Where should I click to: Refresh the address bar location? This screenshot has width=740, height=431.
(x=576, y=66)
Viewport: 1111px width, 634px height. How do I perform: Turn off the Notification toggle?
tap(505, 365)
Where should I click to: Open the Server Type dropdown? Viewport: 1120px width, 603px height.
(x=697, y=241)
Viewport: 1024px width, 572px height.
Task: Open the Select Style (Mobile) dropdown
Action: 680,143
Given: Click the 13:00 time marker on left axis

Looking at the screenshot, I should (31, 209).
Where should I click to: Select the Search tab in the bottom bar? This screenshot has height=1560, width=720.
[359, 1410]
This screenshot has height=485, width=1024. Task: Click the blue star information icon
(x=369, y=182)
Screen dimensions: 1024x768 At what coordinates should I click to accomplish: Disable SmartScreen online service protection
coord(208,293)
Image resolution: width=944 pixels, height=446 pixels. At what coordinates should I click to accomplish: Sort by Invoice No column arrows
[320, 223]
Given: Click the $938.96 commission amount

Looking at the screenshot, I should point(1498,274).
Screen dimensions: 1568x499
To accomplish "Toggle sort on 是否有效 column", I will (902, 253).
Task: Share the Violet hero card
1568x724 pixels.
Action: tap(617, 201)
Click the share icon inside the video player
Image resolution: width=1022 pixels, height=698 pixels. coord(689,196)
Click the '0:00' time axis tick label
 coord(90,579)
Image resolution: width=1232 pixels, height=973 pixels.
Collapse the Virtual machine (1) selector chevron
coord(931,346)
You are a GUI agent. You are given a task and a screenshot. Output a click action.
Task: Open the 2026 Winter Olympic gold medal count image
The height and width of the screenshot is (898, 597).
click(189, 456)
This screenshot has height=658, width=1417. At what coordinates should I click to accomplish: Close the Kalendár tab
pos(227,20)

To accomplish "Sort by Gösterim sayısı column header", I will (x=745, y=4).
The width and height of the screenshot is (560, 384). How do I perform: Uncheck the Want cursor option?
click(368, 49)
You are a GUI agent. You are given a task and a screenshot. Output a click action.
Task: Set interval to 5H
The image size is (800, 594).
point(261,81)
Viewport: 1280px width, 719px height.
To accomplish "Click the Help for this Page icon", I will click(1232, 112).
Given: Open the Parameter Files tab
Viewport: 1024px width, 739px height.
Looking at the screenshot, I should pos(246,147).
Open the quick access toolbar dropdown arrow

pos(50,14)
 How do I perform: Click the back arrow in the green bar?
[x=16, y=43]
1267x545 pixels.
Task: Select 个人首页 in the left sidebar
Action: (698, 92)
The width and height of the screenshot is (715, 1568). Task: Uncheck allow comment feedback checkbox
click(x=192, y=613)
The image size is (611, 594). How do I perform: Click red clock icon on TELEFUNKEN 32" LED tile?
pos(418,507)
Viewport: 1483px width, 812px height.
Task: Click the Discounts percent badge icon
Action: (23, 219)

-------------------------

Task goal
All that is wanted is an exact copy of the lines above from the one with "1568x724 pixels." through the one with "Task: Set interval to 5H", with both ends included.

Output for this task
1568x724 pixels.
Action: tap(617, 201)
Click the share icon inside the video player
Image resolution: width=1022 pixels, height=698 pixels. coord(689,196)
Click the '0:00' time axis tick label
 coord(90,579)
Image resolution: width=1232 pixels, height=973 pixels.
Collapse the Virtual machine (1) selector chevron
coord(931,346)
You are a GUI agent. You are given a task and a screenshot. Output a click action.
Task: Open the 2026 Winter Olympic gold medal count image
The height and width of the screenshot is (898, 597).
click(189, 456)
This screenshot has height=658, width=1417. At what coordinates should I click to accomplish: Close the Kalendár tab
pos(227,20)

To accomplish "Sort by Gösterim sayısı column header", I will (x=745, y=4).
The width and height of the screenshot is (560, 384). How do I perform: Uncheck the Want cursor option?
click(368, 49)
You are a GUI agent. You are given a task and a screenshot. Output a click action.
Task: Set interval to 5H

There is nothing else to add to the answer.